From this we can see right away that we have 569 total rows in our dataset. We also see that each of the columns contains 569 non-null entries, which means that we don’t have any obvious missing values that we need to worry about. This is usually the case for toy datasets like this, but you should never expect it in the real world! Real data is often messy, and figuring out how to deal with it is an important aspect of a data scientist’s work. The next thing to notice are the datatypes on the far right. Everything except for our target is a float, or a numerical value with decimal places. The target, which we already know is a binary value since this is a classification value, is stored as an integer. The next obvious thing to do is to get some basic statistics about each of these columns. We can do this is in one line by simply running
cancer_df.describe()

Amazing! With only one line of code pandas has given us a wealth of valuable statistics. We immediately know the means, standard deviations, minimums, maximums, and the quartile values for all of the tumor features. This is just one of many examples of how powerful this library can be for working with data. If we want to, we can also get individual statistics for the different features by referencing them directly and using some of the statistics methods that are built into Pandas. For classification problems, it’s important that our target is "balanced," meaning that we should have just as many zeros as we do ones. We won’t get into why this is important right now, but let’s go ahead and check to see how balanced this target data is.
cancer_df['target'].mean()
0.6274165202108963
Because the mean here is greater than 0.5, that means that the majority of the tumors in this dataset are malignant. With a value of around 0.63, the target isn’t terribly unbalanced, but it’s certainly something that a data scientist needs to take into account when creating a model.
Visualization with Seaborn
We now have a pretty good idea of what our data looks like in a numerical sense, but we also need a way to present it to others. As I mentioned earlier, the seaborn library makes this incredibly easy to do, especially since it’s built to be used specifically with pandas dataframes. If we want to get a visualization of our summary statistics for the .describe() method above, we can use a box plot. To get this with seaborn, all you have to do is run
sns.boxplot('mean radius', data = cancer_df)

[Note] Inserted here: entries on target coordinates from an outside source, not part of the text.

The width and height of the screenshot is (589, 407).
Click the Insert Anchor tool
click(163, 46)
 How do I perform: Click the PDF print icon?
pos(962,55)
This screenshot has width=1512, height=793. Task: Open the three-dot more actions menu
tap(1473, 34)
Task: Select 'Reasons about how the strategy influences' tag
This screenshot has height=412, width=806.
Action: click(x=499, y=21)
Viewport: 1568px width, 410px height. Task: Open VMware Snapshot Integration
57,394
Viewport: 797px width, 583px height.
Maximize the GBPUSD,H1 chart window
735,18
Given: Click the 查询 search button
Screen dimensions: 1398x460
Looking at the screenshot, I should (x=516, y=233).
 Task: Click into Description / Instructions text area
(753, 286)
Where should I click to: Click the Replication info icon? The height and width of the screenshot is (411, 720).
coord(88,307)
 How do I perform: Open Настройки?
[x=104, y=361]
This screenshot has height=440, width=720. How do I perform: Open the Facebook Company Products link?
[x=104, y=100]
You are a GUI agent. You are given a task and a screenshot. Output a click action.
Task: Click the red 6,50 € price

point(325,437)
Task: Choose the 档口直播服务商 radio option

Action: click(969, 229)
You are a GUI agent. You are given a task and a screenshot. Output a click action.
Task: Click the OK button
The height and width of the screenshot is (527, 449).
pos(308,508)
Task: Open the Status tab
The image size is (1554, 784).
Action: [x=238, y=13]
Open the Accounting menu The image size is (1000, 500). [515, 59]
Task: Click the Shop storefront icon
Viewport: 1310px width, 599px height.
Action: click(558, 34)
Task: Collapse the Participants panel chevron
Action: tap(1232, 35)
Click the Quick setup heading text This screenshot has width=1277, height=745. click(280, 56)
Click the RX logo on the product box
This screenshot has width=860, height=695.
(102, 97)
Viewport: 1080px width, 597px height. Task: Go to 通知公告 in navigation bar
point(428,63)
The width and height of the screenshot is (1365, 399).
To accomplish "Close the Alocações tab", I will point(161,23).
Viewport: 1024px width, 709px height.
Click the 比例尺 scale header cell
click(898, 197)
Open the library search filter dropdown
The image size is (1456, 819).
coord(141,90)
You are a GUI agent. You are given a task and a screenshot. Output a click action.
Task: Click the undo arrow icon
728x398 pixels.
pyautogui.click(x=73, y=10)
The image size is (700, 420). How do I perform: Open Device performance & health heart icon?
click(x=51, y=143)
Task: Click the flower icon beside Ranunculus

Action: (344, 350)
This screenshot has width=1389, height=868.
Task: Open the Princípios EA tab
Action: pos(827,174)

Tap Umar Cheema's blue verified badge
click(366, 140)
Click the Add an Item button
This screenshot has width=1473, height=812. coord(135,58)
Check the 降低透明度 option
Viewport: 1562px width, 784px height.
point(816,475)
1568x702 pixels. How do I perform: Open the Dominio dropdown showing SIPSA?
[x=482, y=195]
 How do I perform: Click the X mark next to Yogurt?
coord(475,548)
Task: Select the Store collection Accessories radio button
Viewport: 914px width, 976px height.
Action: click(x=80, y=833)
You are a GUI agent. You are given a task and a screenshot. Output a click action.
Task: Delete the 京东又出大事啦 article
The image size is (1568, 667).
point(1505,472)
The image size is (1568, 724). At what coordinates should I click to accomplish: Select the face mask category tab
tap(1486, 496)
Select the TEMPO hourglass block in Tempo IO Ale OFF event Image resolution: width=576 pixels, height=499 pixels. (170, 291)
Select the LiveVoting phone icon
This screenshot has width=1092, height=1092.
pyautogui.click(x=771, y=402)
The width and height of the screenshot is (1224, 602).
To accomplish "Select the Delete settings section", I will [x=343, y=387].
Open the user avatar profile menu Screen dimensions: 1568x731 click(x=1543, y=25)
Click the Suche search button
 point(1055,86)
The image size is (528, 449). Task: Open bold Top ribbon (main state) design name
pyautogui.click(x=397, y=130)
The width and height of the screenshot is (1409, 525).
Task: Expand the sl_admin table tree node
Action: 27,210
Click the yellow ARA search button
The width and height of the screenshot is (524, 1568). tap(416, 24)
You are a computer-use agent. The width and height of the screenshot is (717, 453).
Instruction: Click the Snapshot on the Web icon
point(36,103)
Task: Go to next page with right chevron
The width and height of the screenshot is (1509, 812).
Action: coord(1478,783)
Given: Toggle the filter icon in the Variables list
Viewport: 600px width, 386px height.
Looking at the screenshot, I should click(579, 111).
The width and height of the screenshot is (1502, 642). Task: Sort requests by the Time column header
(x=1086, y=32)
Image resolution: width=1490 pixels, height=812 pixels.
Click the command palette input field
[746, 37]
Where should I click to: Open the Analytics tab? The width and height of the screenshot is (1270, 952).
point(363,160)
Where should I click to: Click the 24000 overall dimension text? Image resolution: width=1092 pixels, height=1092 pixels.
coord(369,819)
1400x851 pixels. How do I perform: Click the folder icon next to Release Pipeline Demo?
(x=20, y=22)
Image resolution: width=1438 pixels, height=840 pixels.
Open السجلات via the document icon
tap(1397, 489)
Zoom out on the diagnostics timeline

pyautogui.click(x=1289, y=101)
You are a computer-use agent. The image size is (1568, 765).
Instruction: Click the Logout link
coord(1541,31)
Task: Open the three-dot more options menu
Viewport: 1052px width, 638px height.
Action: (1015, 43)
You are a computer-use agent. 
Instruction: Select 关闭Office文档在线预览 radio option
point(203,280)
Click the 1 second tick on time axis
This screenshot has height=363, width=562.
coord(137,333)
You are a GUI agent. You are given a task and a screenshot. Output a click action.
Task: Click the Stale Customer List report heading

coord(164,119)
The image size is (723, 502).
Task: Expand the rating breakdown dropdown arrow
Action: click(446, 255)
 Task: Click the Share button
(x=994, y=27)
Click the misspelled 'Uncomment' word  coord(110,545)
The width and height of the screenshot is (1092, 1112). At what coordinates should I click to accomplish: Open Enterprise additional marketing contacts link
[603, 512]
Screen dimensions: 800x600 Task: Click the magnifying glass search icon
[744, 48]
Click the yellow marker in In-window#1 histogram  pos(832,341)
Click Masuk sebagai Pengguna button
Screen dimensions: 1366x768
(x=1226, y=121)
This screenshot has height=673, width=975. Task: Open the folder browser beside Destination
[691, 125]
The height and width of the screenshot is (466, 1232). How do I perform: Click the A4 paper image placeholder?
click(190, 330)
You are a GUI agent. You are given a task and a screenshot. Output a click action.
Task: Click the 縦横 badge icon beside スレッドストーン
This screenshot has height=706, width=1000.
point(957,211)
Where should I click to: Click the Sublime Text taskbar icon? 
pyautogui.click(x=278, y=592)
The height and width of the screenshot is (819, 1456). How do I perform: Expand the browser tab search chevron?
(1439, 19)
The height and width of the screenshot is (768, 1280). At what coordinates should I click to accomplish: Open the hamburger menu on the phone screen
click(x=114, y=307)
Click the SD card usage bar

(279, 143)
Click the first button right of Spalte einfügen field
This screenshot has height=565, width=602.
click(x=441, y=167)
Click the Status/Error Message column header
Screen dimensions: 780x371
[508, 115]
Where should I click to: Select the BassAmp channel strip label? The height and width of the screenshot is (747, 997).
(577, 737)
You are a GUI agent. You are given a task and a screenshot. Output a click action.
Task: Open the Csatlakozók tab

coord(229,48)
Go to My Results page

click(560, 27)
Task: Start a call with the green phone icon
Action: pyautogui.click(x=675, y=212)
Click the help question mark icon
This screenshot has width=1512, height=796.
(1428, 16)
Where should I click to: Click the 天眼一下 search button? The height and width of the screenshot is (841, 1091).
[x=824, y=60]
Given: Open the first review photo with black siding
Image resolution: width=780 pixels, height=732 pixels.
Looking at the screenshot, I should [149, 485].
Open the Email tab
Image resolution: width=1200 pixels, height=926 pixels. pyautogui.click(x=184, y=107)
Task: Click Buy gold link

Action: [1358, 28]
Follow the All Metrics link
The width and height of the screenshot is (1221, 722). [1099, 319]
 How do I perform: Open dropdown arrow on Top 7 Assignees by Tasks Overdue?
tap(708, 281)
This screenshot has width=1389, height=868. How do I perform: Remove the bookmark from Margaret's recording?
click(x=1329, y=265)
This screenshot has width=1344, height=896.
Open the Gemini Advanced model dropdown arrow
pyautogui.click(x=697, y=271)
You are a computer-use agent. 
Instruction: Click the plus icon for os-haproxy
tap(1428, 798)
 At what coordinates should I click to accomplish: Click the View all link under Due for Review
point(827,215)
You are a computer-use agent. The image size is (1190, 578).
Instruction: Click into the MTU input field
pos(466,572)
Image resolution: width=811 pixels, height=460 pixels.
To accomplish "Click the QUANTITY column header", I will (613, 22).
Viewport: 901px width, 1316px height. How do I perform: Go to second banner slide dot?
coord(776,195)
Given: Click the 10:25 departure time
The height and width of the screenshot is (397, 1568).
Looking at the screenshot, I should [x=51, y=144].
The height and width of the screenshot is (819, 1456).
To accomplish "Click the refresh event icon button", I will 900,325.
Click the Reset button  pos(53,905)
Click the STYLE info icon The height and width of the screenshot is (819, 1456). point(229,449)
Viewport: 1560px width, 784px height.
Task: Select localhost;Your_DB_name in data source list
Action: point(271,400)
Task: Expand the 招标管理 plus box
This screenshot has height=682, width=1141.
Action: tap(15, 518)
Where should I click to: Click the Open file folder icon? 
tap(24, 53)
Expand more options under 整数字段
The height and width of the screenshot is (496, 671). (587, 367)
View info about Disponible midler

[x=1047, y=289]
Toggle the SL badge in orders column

That’s it! This is the most basic version of a seaborn box plot. There are a variety of other things that you can do to it through the various arguments that the box plot method accepts. I encourage you to take a look at these in the documentation and play around with it to see what you can come up with.
Next, let’s try to make a scatterplot. These can be invaluable when modeling because they can show correlations between different features. If there are correlations between the different features in the dataset, that indicates that one of them can be thrown out in order to make the model more simple. Again, we won’t talk about why this is necessary here, so let’s just take a look at how to do it. We’ll look at correlations between the measured radius of a tumor and its area. This is a rigged example since basic geometry tells us that there should be a squared relationship between these two variables. Let’s confirm this:
sns.scatterplot('mean radius', 'mean area', data = cancer_df)

This looks pretty parabolic to me! We could use some of seaborn’s other built in methods to confirm this, but I’ll leave that to another tutorial.
Summary
In this tutorial, we looked at one of the toy datasets provided through the sklearn library. With a relatively basic function, we were able to load this data into a pandas dataframe and utilize some of the powerful pandas methods to make understanding our data easy. Combining this with seaborn gave us the tools necessary to get quick and nice looking visuals. Everything we’ve done here only took 19 total lines of code. This may all seem very basic, but this is the kind of work that a data scientist depends on every day. In a future post, I’ll talk about how we can further utilize what we’ve done here to aid in the development of a classification model to predict whether or not the tumors in this dataset are malignant or not.